Un billet de David Desjardins

« Tes amis d’enfance sont devenus entrepreneurs, médecins, entraîneurs sportifs, profs (tu es né, après tout, dans une banlieue cossue). Ton ami l’ingénieur a même changé de vie pour devenir électricien ! Il installe des spas sous la pluie, au mois d’octobre, alors qu’il fait – 5°, et il adore ça. Il ne s’est pas laissé porter, il s’est choisi une vie.

Avec le temps, les partys du temps des Fêtes sont devenus plus inconfortables pour toi. Dur de soute¬nir le spectacle de la réussite de ceux qui étaient sur la même ligne de départ que toi, mais qui ne font plus, eux, de petits boulots d’étudiants. Sans parler du regard des oncles et des cousins, qui te dévisagent à Noël quand ils entendent dire que, malgré tes études universitaires (pas achevées, mais quand même…), tu empiles des boîtes dans un entrepôt réfrigéré.

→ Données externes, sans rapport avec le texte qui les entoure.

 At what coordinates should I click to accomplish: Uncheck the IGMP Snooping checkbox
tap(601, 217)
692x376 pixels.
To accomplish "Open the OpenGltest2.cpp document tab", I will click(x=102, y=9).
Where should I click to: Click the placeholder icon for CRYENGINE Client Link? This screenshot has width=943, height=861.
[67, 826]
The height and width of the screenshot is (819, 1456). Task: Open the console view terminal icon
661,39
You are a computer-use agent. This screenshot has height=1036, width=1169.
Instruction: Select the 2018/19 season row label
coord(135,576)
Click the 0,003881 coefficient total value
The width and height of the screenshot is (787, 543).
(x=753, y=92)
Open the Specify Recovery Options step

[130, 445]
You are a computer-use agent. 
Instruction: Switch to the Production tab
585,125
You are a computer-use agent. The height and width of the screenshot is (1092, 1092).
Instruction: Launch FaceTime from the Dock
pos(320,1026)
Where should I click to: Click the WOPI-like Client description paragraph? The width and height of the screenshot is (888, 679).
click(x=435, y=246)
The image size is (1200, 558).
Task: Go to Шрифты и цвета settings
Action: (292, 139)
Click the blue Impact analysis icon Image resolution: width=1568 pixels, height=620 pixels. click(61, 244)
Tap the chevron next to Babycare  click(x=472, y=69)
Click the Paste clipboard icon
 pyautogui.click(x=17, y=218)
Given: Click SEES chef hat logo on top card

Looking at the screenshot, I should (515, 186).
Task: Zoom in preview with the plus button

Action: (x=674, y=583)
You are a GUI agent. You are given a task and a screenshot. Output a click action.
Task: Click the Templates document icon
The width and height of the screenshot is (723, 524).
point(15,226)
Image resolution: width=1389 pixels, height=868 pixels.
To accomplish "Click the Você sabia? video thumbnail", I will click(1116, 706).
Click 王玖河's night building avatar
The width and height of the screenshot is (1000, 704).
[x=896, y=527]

En regardant tes anciens amis, tu vois ce que tu aurais pu devenir. Si tu avais fait d’autres choix. Cette vie que tu voulais sans entraves se referme sur toi comme un piège. Tu voulais lire des livres l’après-midi, draguer des filles au bar le soir, jouer aux jeux vidéo avec tes amis jusque tard dans la nuit. Et puis un jour, tes amis ont cessé de venir jouer, parce qu’ils devaient se lever le matin pour le travail ou les enfants. Le temps a passé, il n’y a que toi qui n’as pas changé, piégé par ton insouciance adolescente. »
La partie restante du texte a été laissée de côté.